• **Exercise**: Because the listing below is to be kept intact, restate all of it word for word.

• **Provided data**:

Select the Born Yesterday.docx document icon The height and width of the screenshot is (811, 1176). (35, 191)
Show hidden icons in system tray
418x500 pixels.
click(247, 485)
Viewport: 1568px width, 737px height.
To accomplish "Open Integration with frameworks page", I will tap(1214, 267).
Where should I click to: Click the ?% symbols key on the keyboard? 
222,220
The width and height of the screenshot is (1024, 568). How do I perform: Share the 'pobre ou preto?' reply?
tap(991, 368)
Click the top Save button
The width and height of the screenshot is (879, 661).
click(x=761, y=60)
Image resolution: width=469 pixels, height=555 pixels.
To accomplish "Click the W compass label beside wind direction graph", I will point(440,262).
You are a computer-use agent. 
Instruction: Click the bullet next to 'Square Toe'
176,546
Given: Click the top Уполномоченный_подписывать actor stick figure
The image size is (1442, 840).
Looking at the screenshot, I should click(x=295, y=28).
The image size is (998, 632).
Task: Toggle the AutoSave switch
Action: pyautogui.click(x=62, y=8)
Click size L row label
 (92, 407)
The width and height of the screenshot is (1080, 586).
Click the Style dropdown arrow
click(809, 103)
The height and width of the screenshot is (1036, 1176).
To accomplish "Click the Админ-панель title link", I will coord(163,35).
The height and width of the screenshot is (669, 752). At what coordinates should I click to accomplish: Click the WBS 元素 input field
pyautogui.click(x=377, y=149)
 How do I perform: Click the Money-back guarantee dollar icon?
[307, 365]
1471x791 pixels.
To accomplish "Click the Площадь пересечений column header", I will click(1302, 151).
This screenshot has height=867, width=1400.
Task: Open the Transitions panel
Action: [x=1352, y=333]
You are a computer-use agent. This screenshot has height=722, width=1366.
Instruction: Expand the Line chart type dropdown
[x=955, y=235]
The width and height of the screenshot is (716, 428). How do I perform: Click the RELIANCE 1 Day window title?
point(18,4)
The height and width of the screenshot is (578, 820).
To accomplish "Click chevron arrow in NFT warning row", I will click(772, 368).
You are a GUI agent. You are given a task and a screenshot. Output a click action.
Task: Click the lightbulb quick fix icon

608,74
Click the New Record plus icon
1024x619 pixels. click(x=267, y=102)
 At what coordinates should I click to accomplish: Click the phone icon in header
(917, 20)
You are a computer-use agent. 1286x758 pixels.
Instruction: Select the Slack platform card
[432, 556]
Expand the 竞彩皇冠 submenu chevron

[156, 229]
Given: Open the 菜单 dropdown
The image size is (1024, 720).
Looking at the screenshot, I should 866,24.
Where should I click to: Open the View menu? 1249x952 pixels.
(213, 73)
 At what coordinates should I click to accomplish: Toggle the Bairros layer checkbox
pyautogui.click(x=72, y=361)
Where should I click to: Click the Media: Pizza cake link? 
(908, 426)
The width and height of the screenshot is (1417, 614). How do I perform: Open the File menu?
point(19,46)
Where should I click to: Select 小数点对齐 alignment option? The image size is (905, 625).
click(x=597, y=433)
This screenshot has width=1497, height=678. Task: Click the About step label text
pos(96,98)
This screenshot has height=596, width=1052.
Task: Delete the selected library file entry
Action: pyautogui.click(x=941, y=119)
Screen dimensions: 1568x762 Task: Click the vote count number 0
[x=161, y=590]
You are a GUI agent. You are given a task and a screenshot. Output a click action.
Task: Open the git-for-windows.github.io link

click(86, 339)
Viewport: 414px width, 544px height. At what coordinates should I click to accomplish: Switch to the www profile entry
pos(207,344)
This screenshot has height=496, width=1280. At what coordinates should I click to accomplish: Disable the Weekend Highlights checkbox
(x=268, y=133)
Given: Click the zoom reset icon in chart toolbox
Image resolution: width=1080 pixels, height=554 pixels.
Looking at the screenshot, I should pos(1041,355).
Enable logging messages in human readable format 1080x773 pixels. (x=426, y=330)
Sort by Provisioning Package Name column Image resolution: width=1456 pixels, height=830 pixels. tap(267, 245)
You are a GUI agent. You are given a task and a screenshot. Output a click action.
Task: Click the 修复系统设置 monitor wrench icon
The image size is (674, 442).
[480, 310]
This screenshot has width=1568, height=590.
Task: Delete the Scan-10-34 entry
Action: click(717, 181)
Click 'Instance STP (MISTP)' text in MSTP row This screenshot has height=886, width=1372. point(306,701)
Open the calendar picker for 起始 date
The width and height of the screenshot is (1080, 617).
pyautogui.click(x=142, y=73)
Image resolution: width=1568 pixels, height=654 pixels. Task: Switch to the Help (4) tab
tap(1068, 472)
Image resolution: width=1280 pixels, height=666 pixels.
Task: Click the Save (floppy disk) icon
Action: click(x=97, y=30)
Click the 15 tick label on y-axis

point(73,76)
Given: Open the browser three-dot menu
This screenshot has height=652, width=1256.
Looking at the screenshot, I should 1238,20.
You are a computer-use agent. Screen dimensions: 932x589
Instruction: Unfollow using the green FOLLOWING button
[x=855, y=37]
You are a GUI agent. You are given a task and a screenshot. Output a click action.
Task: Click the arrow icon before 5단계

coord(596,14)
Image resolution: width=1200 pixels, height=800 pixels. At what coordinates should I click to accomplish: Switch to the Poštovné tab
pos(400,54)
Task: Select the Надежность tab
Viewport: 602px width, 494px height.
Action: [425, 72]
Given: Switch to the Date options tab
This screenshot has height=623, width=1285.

• **Answer space**:
Select the Born Yesterday.docx document icon The height and width of the screenshot is (811, 1176). (35, 191)
Show hidden icons in system tray
418x500 pixels.
click(247, 485)
Viewport: 1568px width, 737px height.
To accomplish "Open Integration with frameworks page", I will tap(1214, 267).
Where should I click to: Click the ?% symbols key on the keyboard? 
222,220
The width and height of the screenshot is (1024, 568). How do I perform: Share the 'pobre ou preto?' reply?
tap(991, 368)
Click the top Save button
The width and height of the screenshot is (879, 661).
click(x=761, y=60)
Image resolution: width=469 pixels, height=555 pixels.
To accomplish "Click the W compass label beside wind direction graph", I will point(440,262).
You are a computer-use agent. 
Instruction: Click the bullet next to 'Square Toe'
176,546
Given: Click the top Уполномоченный_подписывать actor stick figure
The image size is (1442, 840).
Looking at the screenshot, I should click(x=295, y=28).
The image size is (998, 632).
Task: Toggle the AutoSave switch
Action: pyautogui.click(x=62, y=8)
Click size L row label
 (92, 407)
The width and height of the screenshot is (1080, 586).
Click the Style dropdown arrow
click(809, 103)
The height and width of the screenshot is (1036, 1176).
To accomplish "Click the Админ-панель title link", I will coord(163,35).
The height and width of the screenshot is (669, 752). At what coordinates should I click to accomplish: Click the WBS 元素 input field
pyautogui.click(x=377, y=149)
 How do I perform: Click the Money-back guarantee dollar icon?
[307, 365]
1471x791 pixels.
To accomplish "Click the Площадь пересечений column header", I will click(1302, 151).
This screenshot has height=867, width=1400.
Task: Open the Transitions panel
Action: [x=1352, y=333]
You are a computer-use agent. This screenshot has height=722, width=1366.
Instruction: Expand the Line chart type dropdown
[x=955, y=235]
The width and height of the screenshot is (716, 428). How do I perform: Click the RELIANCE 1 Day window title?
point(18,4)
The height and width of the screenshot is (578, 820).
To accomplish "Click chevron arrow in NFT warning row", I will click(772, 368).
You are a GUI agent. You are given a task and a screenshot. Output a click action.
Task: Click the lightbulb quick fix icon

608,74
Click the New Record plus icon
1024x619 pixels. click(x=267, y=102)
 At what coordinates should I click to accomplish: Click the phone icon in header
(917, 20)
You are a computer-use agent. 1286x758 pixels.
Instruction: Select the Slack platform card
[432, 556]
Expand the 竞彩皇冠 submenu chevron

[156, 229]
Given: Open the 菜单 dropdown
The image size is (1024, 720).
Looking at the screenshot, I should 866,24.
Where should I click to: Open the View menu? 1249x952 pixels.
(213, 73)
 At what coordinates should I click to accomplish: Toggle the Bairros layer checkbox
pyautogui.click(x=72, y=361)
Where should I click to: Click the Media: Pizza cake link? 
(908, 426)
The width and height of the screenshot is (1417, 614). How do I perform: Open the File menu?
point(19,46)
Where should I click to: Select 小数点对齐 alignment option? The image size is (905, 625).
click(x=597, y=433)
This screenshot has width=1497, height=678. Task: Click the About step label text
pos(96,98)
This screenshot has height=596, width=1052.
Task: Delete the selected library file entry
Action: pyautogui.click(x=941, y=119)
Screen dimensions: 1568x762 Task: Click the vote count number 0
[x=161, y=590]
You are a GUI agent. You are given a task and a screenshot. Output a click action.
Task: Open the git-for-windows.github.io link

click(86, 339)
Viewport: 414px width, 544px height. At what coordinates should I click to accomplish: Switch to the www profile entry
pos(207,344)
This screenshot has height=496, width=1280. At what coordinates should I click to accomplish: Disable the Weekend Highlights checkbox
(x=268, y=133)
Given: Click the zoom reset icon in chart toolbox
Image resolution: width=1080 pixels, height=554 pixels.
Looking at the screenshot, I should pos(1041,355).
Enable logging messages in human readable format 1080x773 pixels. (x=426, y=330)
Sort by Provisioning Package Name column Image resolution: width=1456 pixels, height=830 pixels. tap(267, 245)
You are a GUI agent. You are given a task and a screenshot. Output a click action.
Task: Click the 修复系统设置 monitor wrench icon
The image size is (674, 442).
[480, 310]
This screenshot has width=1568, height=590.
Task: Delete the Scan-10-34 entry
Action: click(717, 181)
Click 'Instance STP (MISTP)' text in MSTP row This screenshot has height=886, width=1372. point(306,701)
Open the calendar picker for 起始 date
The width and height of the screenshot is (1080, 617).
pyautogui.click(x=142, y=73)
Image resolution: width=1568 pixels, height=654 pixels. Task: Switch to the Help (4) tab
tap(1068, 472)
Image resolution: width=1280 pixels, height=666 pixels.
Task: Click the Save (floppy disk) icon
Action: click(x=97, y=30)
Click the 15 tick label on y-axis

point(73,76)
Given: Open the browser three-dot menu
This screenshot has height=652, width=1256.
Looking at the screenshot, I should 1238,20.
You are a computer-use agent. Screen dimensions: 932x589
Instruction: Unfollow using the green FOLLOWING button
[x=855, y=37]
You are a GUI agent. You are given a task and a screenshot. Output a click action.
Task: Click the arrow icon before 5단계

coord(596,14)
Image resolution: width=1200 pixels, height=800 pixels. At what coordinates should I click to accomplish: Switch to the Poštovné tab
pos(400,54)
Task: Select the Надежность tab
Viewport: 602px width, 494px height.
Action: [425, 72]
Given: Switch to the Date options tab
This screenshot has height=623, width=1285.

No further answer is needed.